[Stored items from a collection]
+===+
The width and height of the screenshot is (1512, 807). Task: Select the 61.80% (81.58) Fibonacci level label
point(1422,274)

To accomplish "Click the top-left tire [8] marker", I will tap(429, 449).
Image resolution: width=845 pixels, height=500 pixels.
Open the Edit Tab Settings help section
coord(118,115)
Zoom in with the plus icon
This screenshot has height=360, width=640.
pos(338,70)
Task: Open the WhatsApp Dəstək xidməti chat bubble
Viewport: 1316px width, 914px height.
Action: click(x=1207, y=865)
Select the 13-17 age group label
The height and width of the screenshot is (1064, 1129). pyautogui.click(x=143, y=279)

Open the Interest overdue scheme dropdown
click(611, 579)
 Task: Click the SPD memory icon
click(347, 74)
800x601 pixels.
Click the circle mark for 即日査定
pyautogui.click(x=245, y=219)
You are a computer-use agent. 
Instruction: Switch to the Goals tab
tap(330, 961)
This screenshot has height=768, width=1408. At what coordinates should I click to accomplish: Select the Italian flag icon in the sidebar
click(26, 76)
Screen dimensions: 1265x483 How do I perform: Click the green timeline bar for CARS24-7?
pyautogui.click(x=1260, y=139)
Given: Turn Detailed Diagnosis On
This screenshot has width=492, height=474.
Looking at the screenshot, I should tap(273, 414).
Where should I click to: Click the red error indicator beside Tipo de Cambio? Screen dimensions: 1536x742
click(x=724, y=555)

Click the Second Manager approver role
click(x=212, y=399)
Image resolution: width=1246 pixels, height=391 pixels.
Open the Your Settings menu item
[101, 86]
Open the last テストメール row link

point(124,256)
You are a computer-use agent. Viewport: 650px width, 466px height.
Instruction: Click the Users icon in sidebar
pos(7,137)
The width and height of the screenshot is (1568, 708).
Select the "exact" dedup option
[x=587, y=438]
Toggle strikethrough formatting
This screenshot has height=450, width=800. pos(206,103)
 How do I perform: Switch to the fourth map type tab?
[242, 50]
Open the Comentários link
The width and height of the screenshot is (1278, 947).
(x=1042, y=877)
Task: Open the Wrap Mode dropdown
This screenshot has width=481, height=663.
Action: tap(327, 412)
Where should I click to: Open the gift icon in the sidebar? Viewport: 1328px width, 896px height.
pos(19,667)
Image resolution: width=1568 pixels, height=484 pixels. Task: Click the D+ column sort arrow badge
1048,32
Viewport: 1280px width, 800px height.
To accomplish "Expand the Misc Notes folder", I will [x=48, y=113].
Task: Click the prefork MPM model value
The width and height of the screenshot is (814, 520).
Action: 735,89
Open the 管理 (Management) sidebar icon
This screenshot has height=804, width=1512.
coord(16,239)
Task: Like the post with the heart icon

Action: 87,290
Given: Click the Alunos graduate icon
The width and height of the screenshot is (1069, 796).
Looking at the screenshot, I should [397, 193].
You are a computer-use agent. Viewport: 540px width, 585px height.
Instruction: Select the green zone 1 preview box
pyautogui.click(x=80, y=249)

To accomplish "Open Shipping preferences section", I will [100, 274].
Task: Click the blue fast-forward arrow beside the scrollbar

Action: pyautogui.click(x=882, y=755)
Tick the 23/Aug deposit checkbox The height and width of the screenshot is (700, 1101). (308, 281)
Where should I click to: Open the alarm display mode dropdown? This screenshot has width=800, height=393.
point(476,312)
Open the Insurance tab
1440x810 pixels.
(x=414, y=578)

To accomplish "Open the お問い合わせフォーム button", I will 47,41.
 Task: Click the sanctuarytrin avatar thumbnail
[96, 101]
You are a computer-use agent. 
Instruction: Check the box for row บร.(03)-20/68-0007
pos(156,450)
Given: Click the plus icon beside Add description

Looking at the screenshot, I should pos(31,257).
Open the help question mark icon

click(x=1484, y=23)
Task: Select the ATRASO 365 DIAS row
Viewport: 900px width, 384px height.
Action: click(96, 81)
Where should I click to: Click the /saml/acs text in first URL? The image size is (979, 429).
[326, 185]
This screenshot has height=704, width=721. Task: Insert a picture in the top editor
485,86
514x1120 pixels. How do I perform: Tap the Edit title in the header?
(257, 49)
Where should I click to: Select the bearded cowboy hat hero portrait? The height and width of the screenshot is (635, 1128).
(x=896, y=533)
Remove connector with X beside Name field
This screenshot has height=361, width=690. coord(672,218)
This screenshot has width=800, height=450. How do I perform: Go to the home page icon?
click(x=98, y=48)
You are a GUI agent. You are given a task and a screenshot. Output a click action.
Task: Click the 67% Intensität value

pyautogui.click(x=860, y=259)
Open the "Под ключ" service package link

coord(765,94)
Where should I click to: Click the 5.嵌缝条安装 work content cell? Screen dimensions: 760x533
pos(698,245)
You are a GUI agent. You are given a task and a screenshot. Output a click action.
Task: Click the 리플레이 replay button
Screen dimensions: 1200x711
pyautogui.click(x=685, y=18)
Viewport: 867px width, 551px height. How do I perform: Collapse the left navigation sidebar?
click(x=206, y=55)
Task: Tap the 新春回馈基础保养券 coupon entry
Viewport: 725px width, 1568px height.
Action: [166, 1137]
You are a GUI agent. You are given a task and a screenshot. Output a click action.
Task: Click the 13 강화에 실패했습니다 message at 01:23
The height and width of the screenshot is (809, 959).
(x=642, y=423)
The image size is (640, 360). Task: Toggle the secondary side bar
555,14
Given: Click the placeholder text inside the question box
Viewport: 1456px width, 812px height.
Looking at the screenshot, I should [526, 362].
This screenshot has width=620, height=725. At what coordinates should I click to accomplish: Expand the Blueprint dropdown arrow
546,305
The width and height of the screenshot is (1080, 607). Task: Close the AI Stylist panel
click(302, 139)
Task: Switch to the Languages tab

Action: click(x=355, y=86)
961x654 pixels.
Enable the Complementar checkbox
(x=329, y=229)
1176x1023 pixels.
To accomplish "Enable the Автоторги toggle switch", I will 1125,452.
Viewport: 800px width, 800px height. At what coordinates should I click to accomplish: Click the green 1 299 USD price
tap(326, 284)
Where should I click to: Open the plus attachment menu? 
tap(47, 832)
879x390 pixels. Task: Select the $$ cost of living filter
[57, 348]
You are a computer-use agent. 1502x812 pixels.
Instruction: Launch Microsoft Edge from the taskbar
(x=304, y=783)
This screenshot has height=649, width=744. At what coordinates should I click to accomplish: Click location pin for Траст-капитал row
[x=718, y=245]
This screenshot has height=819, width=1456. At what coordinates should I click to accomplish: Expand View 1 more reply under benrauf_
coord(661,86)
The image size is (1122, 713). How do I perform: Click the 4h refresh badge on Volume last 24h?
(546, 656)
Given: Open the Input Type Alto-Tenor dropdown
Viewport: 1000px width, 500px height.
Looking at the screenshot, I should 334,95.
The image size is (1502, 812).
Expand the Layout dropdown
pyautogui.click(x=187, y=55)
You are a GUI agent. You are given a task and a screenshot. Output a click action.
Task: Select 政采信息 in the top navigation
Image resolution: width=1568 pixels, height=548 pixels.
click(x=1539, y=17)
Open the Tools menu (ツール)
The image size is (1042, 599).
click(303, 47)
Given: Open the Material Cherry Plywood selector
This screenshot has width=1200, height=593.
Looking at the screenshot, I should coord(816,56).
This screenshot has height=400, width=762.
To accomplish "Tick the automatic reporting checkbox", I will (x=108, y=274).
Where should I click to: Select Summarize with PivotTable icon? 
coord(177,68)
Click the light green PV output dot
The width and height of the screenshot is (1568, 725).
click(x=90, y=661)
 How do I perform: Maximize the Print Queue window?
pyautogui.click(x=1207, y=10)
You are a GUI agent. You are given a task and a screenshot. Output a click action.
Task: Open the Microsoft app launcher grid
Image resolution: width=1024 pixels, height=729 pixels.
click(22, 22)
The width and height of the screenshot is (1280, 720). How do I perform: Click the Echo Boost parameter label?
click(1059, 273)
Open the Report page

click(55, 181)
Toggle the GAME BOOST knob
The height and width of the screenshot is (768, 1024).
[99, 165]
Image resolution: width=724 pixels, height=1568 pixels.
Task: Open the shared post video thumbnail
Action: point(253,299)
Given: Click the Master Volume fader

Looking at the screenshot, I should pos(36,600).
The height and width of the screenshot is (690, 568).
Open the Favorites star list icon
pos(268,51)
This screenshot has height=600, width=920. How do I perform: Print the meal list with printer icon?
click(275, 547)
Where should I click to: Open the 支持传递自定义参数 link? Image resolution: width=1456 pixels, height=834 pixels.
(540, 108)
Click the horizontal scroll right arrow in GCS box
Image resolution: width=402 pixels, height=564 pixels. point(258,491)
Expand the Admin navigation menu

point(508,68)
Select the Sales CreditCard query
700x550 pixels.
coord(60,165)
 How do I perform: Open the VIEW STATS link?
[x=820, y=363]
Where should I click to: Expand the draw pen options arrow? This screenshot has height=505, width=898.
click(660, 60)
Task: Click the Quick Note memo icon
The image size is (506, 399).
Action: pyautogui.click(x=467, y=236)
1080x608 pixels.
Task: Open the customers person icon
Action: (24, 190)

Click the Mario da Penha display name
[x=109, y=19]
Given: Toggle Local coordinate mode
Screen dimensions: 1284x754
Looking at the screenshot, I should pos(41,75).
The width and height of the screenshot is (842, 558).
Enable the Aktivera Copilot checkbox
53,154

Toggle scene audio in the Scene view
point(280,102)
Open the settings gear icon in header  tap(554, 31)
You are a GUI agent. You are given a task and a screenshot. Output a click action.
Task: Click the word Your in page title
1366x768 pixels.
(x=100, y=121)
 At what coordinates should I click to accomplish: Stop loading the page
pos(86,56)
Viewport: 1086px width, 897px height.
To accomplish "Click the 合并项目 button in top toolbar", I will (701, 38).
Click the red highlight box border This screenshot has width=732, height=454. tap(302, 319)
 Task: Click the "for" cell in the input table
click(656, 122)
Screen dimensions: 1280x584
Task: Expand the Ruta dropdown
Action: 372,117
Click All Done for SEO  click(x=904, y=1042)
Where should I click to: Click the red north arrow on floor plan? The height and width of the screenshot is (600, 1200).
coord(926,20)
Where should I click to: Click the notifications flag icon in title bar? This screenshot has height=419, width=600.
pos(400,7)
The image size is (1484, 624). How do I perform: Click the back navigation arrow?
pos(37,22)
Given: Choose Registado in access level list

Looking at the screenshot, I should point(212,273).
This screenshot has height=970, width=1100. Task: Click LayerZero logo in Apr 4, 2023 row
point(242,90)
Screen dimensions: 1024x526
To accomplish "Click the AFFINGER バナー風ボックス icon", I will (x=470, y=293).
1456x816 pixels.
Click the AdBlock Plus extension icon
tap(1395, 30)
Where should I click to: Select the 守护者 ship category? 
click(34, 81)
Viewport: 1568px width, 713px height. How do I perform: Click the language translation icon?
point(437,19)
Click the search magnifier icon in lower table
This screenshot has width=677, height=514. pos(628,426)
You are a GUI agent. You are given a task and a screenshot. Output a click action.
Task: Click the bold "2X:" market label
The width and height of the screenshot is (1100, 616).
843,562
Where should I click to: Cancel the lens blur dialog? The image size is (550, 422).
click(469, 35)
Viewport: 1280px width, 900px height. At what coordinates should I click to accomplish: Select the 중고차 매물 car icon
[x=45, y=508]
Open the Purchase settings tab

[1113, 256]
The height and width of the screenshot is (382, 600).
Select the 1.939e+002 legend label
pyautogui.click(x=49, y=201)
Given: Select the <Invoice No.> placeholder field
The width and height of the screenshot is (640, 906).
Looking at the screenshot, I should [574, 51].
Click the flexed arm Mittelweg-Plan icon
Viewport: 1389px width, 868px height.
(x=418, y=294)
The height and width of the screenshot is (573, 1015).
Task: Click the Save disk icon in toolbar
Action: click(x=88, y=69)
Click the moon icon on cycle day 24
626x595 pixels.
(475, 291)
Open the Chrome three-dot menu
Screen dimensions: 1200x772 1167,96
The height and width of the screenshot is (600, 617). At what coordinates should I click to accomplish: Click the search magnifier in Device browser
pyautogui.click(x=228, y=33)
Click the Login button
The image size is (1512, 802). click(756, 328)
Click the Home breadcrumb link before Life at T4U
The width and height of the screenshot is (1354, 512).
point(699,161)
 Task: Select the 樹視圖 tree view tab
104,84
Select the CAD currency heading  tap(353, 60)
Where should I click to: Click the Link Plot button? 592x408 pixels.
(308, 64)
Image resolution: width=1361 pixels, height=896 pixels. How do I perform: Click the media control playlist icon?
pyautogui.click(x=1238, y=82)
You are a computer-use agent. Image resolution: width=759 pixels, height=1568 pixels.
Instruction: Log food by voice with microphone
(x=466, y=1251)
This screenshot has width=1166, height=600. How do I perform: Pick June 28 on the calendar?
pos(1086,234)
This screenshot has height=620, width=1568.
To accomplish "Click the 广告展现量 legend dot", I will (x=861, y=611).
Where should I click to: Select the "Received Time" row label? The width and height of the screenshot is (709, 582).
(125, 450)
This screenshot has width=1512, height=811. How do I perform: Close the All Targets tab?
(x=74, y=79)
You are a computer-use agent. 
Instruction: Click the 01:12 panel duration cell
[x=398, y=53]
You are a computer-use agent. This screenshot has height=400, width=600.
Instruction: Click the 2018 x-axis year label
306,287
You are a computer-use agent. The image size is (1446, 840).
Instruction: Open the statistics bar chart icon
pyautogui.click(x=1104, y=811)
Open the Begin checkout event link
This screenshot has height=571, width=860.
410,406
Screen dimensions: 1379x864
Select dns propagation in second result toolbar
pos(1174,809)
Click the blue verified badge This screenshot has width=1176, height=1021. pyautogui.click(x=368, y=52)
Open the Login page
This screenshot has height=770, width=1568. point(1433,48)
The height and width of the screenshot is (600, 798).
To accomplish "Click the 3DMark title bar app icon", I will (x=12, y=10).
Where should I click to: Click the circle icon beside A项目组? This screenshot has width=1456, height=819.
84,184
+===+
Assignment:
Copy all the lines above that hold the string "placeholder".

Task solution:
Given: Click the placeholder text inside the question box
Given: Select the <Invoice No.> placeholder field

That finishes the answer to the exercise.